In immediate reaction, rates eased. The British ten-year rate fell to 4% around 4:10 p.m. GMT and that of thirty years even fell from 5.11%, a highest since 1998 reached on Wednesday morning, to 3.92% around 4:10 p.m. GMT.

Since the presentation of the British government’s “mini-budget”, British bond rates had jumped, rising in two sessions from 3.5% to 4.5% for the ten-year rate, which hit its highest since 2008.

After losses of up to 2%, European stock markets also recovered. London gained 0.30% at the close, Frankfurt 0.36%, Paris 0.19%, while Milan lost 0.52%. In Switzerland, the flagship SMI index gained 0.93% at the close.

They were helped by the positive opening of Wall Street. Around 4:10 p.m. GMT, the Dow Jones gained 1.38%, the Nasdaq 1.43% and the S&P 500 1.51%.

Another beneficiary, the pound sterling rose to 1.0848 dollars (+ 1.06%), following a sharp decline in the middle of the session and a historic low reached on Monday at 1.0350 dollars.

“At least the BoE is now doing something…even if it’s only blaming financial market volatility, not the government’s fiscal policy directly for the turmoil,” said Markets.com analyst Neil Wilson. .

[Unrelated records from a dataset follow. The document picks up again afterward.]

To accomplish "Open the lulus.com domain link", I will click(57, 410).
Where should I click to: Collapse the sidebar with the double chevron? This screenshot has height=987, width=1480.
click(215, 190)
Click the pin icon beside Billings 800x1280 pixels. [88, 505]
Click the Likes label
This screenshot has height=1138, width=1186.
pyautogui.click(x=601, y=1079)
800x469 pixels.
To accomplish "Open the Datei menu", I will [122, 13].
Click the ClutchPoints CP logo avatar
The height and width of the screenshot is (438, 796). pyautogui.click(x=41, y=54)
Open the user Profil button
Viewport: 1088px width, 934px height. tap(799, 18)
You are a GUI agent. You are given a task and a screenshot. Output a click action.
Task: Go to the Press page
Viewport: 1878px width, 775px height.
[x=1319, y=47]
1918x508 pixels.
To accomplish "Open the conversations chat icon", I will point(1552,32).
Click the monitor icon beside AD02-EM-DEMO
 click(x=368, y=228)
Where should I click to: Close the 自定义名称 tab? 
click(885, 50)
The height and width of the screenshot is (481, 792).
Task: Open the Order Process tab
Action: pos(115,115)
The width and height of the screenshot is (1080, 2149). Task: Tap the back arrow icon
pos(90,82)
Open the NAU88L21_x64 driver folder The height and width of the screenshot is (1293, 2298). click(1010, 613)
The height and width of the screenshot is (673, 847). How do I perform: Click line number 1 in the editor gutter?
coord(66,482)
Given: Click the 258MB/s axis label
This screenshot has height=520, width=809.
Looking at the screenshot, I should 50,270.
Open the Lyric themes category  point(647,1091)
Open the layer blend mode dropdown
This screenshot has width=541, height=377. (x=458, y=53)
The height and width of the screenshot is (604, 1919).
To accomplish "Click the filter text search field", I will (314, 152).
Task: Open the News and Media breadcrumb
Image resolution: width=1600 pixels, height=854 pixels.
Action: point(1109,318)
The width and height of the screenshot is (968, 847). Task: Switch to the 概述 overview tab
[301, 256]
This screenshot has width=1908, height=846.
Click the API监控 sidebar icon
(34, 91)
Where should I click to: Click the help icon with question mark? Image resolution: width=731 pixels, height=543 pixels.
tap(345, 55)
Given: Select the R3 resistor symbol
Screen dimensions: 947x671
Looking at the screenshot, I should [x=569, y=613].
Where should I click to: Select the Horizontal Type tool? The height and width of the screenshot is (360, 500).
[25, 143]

“The markets have reacted well but basically, we know that when we increase the money supply mechanically we develop inflation”, underlines Philippe Cohen, portfolio manager at Kiplink Finance, recalling the country is already experiencing price increases of 10 %.

The change in the trend of borrowing rates extended to other government bonds: following breaking records of more than ten years for France, or fifteen years in the United States, yields on ten-year bonds fell compared to the day before.

On the foreign exchange market, the volatility did not only affect the pound sterling. The dollar was down once morest major currencies following hitting a high since mid-2002 once morest the euro, and a record high since 2010 once morest the yuan.

Around 4:10 p.m. GMT, the euro recovered 1.07% to 0.9697 dollars.

Konstantin Oldenbuerger of CMC Markets adds that “speculation around gas pipeline leaks, including fears of a war on European energy infrastructure, has weighed”. The European Union evokes “sabotage” of the Nord Stream gas pipelines.

On the benchmark market, the Dutch TTF, the price of European natural gas peaked at 212 euros per megawatt hour on Wednesday morning. Around 4:10 p.m. GMT, it was worth 207 euros, up 10.16% compared to the previous day.

Oil prices rose: the barrel of American WTI for delivery in November advanced by 3.77% to 81.41 dollars, that of Brent from the North Sea by 3.06% to 88.91 dollars.

Banks fall with rates

Shares of European banks recorded notable losses in the wake of falling rates in the bond market, which is likely to erode their margins.

In Paris, Societe Generale dropped 4.35% and Crédit Agricole 3.06%. In London, Barclays fell 3.05% and Lloyds 3.31%. Commerzbank lost 3.71% and Deutsche Bank 3.37% in Frankfurt. As did Unicredit (-1.63%) in Milan, while US and Swiss banks were up.